The portfolio's sector allocation is notably tech-heavy, with 31% in technology, followed by financial services (14%) and consumer cyclicals (11%). This composition aligns with common benchmarks but may expose the portfolio to sector-specific risks, such as tech volatility during interest rate hikes. The diverse sector exposure is beneficial, but the high concentration in a few sectors could lead to increased risk. To mitigate this, consider rebalancing to achieve a more even distribution across sectors, potentially reducing reliance on any single sector's performance.
Geographically, the portfolio is heavily weighted towards North America, with 90% exposure, and minimal allocation to Europe, Japan, and emerging markets. This concentration provides stability but limits diversification benefits. Compared to global benchmarks, the portfolio's geographic exposure is narrow, potentially missing out on growth opportunities in underrepresented regions. Diversifying geographically can help mitigate risks associated with regional economic downturns and political events. Consider increasing exposure to international markets to achieve a more balanced global presence.
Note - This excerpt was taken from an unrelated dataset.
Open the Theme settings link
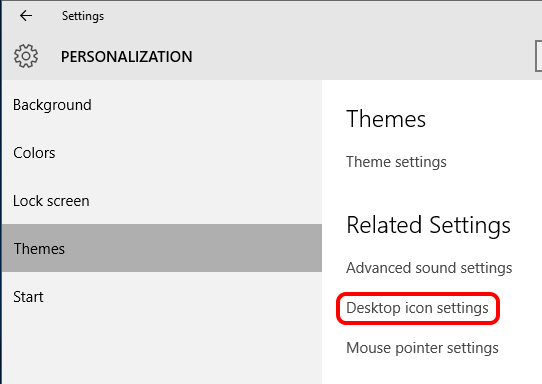 [x=396, y=162]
The portfolio's market capitalization is predominantly in mega-cap (47%) and big-cap (35%) stocks, with no allocation to small or micro-cap stocks. This focus on larger companies provides stability and lower volatility, as these companies are typically more established and resilient. However, it may limit potential growth opportunities found in smaller, more agile companies. To enhance diversification and growth potential, consider incorporating small and micro-cap stocks, which can offer high returns but come with increased risk.
This chart shows the Efficient Frontier, calculated using your current assets with different allocation combinations. It highlights the best balance between risk and return based on historical data. "Efficient" portfolios maximize returns for a given risk or minimize risk for a given return. Portfolios below the curve are less efficient. This is informational and not a recommendation to buy or sell any assets.
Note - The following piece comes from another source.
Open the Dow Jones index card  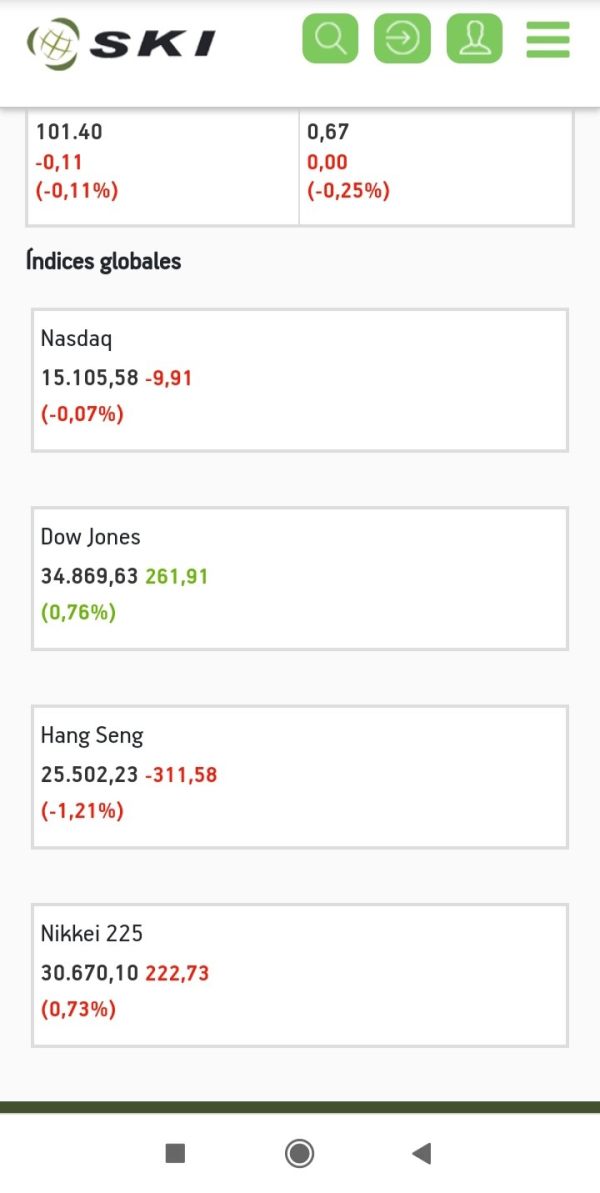pyautogui.click(x=300, y=578)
Click on the colored dots to explore allocations.
The portfolio could potentially be optimized using the Efficient Frontier, which helps identify the best possible risk-return ratio based on current assets. By adjusting the allocation between the Vanguard ETFs, the portfolio might achieve a more favorable balance between risk and return. However, this optimization focuses solely on existing assets and does not consider adding new asset classes or sectors. Regularly reviewing and adjusting allocations can help ensure the portfolio remains aligned with risk tolerance and investment goals.
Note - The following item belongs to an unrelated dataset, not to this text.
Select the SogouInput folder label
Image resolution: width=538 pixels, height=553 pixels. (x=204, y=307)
The total expense ratio (TER) for the portfolio is impressively low at 0.12%, reflecting the cost-effectiveness of the chosen Vanguard ETFs. Low costs are crucial for maximizing long-term returns, as they reduce the drag on performance. This efficient cost structure is a significant advantage and aligns with best practices for managing investment expenses. Maintaining this low-cost approach will support the portfolio's growth objectives, ensuring that more of the returns are retained by the investor.